Ertuğ ve Olgun, sadece Kıbrıslı Türkleri toplu imhadan kurtarmakla kalmayıp adanın bağımsızlığını da korumak suretiyle etkinliğini kanıtlamış olan mevcut garanti sistemini değiştirmek, sulandırmak, hele hele 1964'ten beri zaten adada bulunup  Kıbrıslı Türklere karşı  yapılan saldırıları durduramayan BM Barış Gücü'ne ihale etmenin kabul edilebilir bir yaklaşım olmadığını ifade ettiler.

Olgun ve Ertuğ  gerek halkın güvenliği, gerekse Doğu Akdeniz'deki dengeler açısından vazgeçilmez bir gereksinim olan mevcut garanti sisteminin korunmasının önemini vurguladılar.

Eski Müzakereciler Osman Ertuğ ile Ergün Olgun, Rum Görüşmeci Andreas Mavroyannis'in Stelyos Vakfı'nın düzenlediği toplantıda yaptığı konuşmayı ortak yazılı açıklama ile değerlendirdiler.

Açıklamada,  Mavroyannis’in açıklamalarının  görüşmelerde ulaşılan son aşamayla ilgili doğruları yansıtması halinde, halk tarafından üzerinde  ciddiyetle durulması gerektiği  kaydedildi.

“RAKİP DEĞİL ORTAĞIZ” AÇIKLAMASI

Açıklamada, müzakerelerde Kıbrıs Türk tarafıyla ilk defa rakipler olarak değil ortaklar olarak çalıştıklarını ve 2016 yılı içinde çözüme varmanın mümkün olduğunu söyleyen Mavroyannis'in, bu doğruysa Kıbrıs Rum tarafının gerçek hayatta neden ortaklar gibi değil de karşıtlar, hatta düşmanlar gibi davrandığını izah etmesi gerektiği vurgulandı.

Açıklamada, “Çünkü ortaklar birbirlerine ambargo koymaz; izolasyon tedbirleri uygulamaz; ortak mülkümüz olan doğal kaynaklar, özellikle hidrokarbonlar konusunda federal ortaklık kurma çalışmalarının son aşamaya geldiği iddia edilen bir dönemde tek yanlı girişimler başlatıp bizim rızamız olmadan ortak geleceğimizi ipotek altına alan eylemlere kalkışmaz; uluslararası alanda bir çarpıtma ve karalama kampanyası sürdürmez” denildi.

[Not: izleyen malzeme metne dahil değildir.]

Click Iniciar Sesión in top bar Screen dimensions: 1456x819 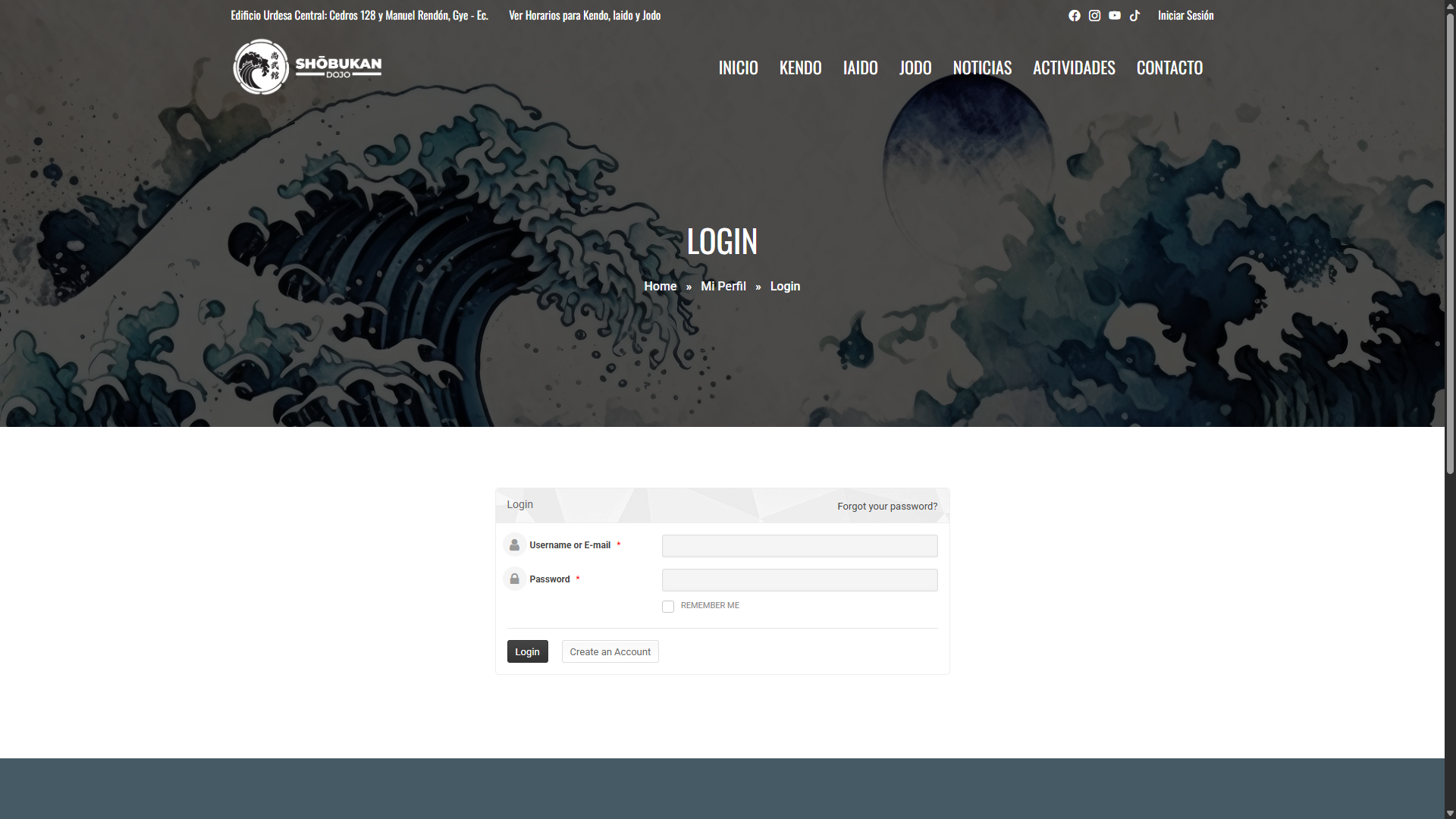1185,15
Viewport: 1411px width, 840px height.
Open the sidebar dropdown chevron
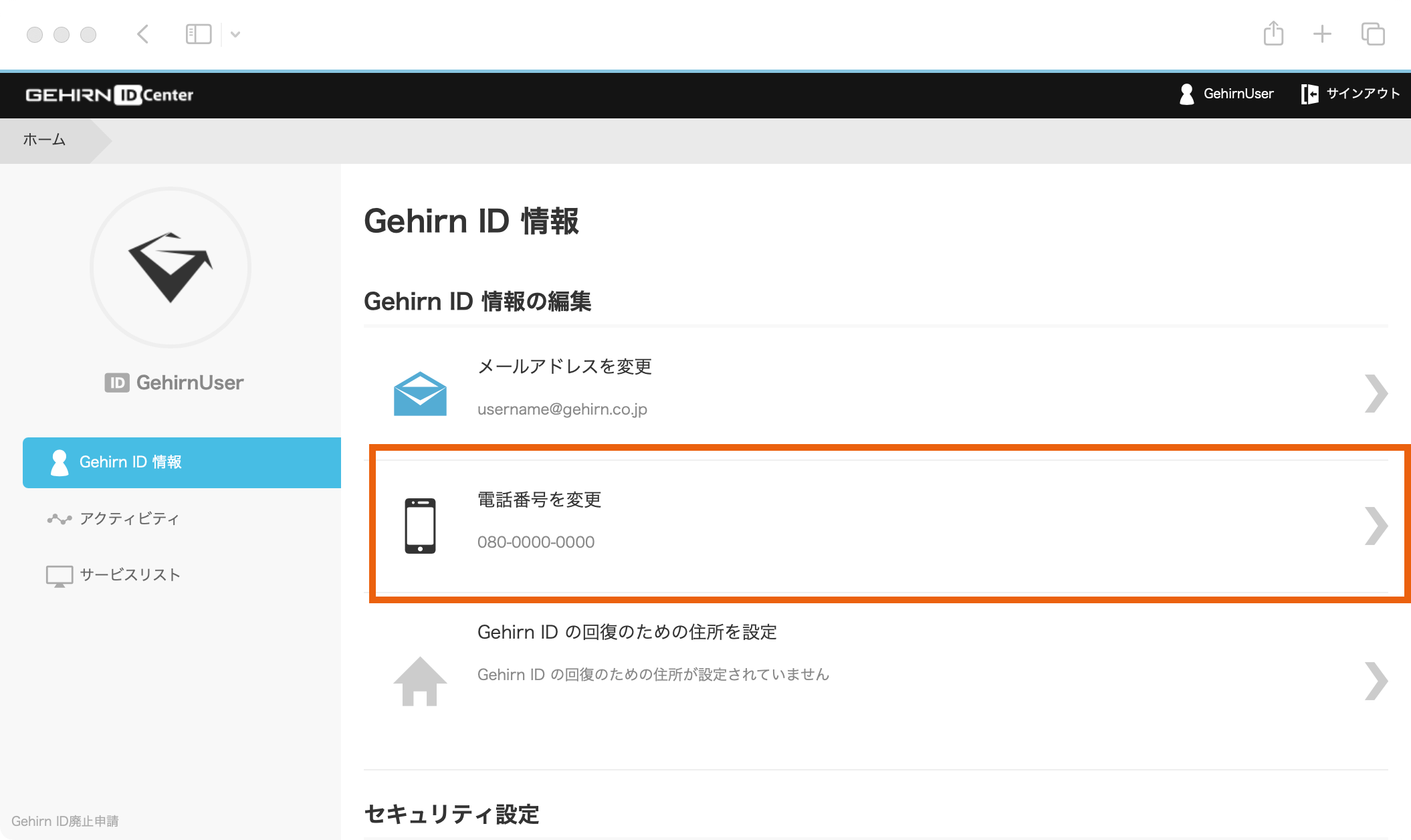coord(235,34)
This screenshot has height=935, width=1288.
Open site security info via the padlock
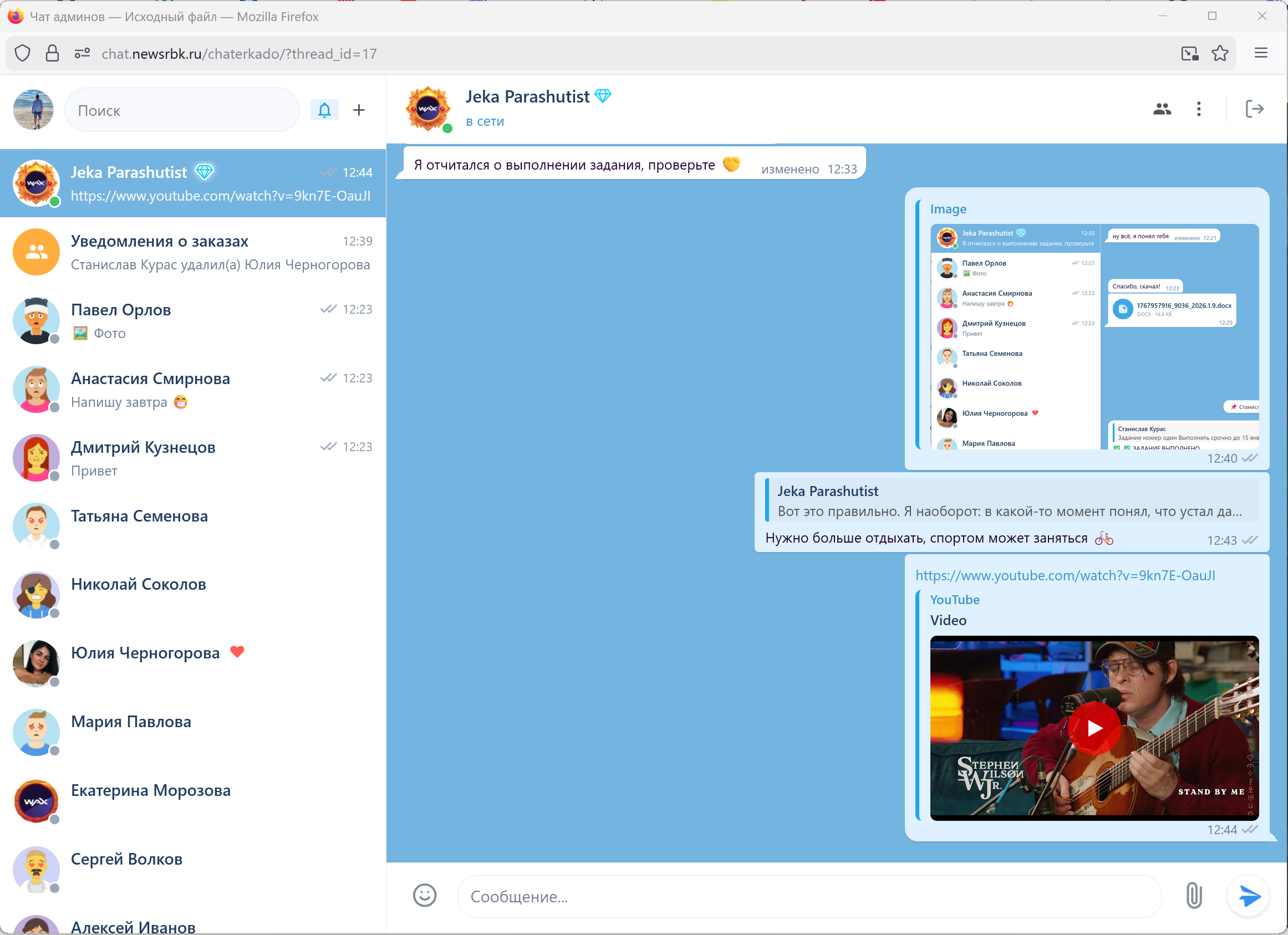(x=52, y=53)
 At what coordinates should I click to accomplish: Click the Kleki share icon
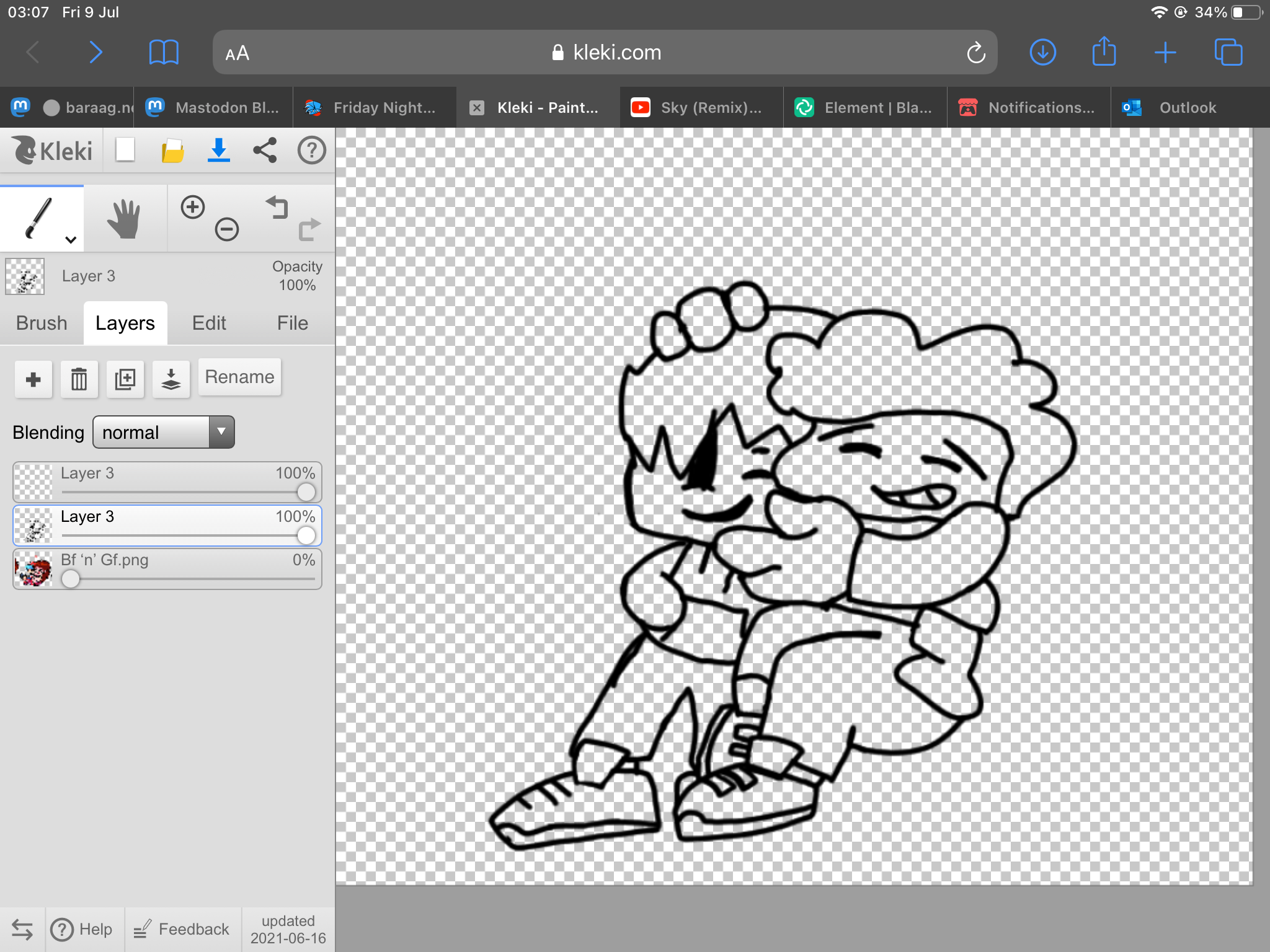point(265,151)
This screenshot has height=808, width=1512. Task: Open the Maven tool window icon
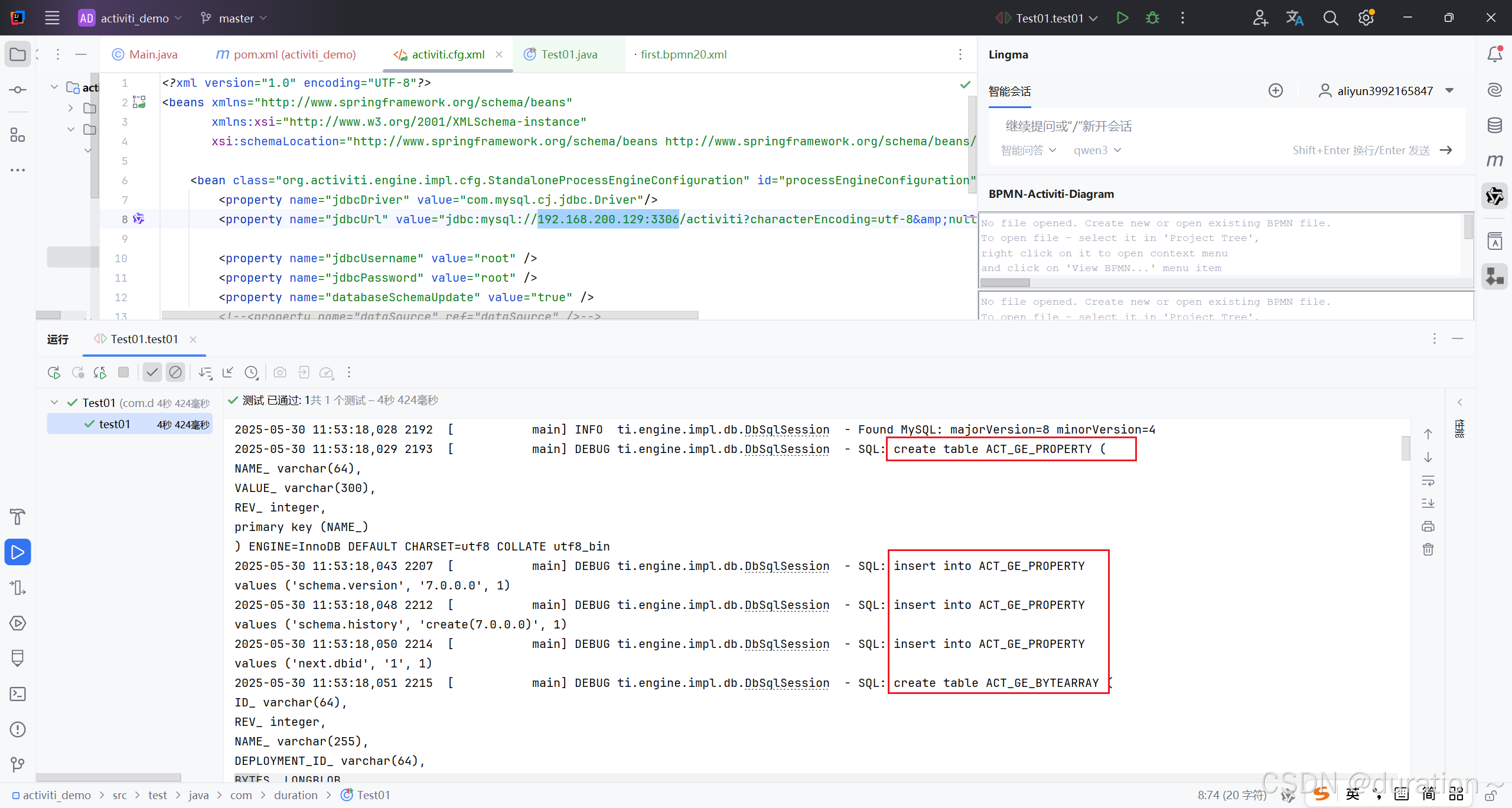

GÜVEN YARATACI ÖNLEMLER KONUSU

Kıbrıs Rum tarafının , Güven Yaratıcı Önlemler (GYÖ) konusunda Kıbrıs Türk tarafının gösterdiği tüm esnekliklere, hatta verdiği tavizlere rağmen, karşılıklı güven oluşması için gereğini yapmamakta ısrar ettiği kaydedilen açıklamada “iki tarafın futbol federasyonları arasında yaşananlar, hellimin korunmuş bir ürün olarak tescili konusunda Rum tarafının izlediği hakimiyetçi politikalar ve mobil telefonlarla ilgili mutabakata koydukları engeller” buna örnek gösterildi

Açıklamada, “Biz de bir uzlaşının 2016 yılı içerisinde mümkün olduğuna ve bunun için siyasi irade gerektiğine inanıyoruz, ancak Kıbrıs Rum tarafının içte ve dışta sürdürdüğü ortaklık ruh ve anlayışından uzak faaliyetler göz önünde bulundurulduğunda Sayın Mavroyannis'in söyledikleri havada kalmaktadır” ifadeleri yer aldı.

NÜFUS AÇIKLAMASI

Mavroyannis'in nüfus konusunda "dörde bir oranı bozulmadığı sürece Kıbrıs Türk tarafında kim Türkiye kökenli, kim Kıbrıslı Türk diye sorgulamayacağız" şeklindeki sözlerine dikkat çekilerek, bu sözlerin  Kıbrıs Türk halkını  kalıcı bir azınlık konumunda görmeye yönelik bir anlayışı ve yaklaşımı yansıtmakta olduğu belirtildi.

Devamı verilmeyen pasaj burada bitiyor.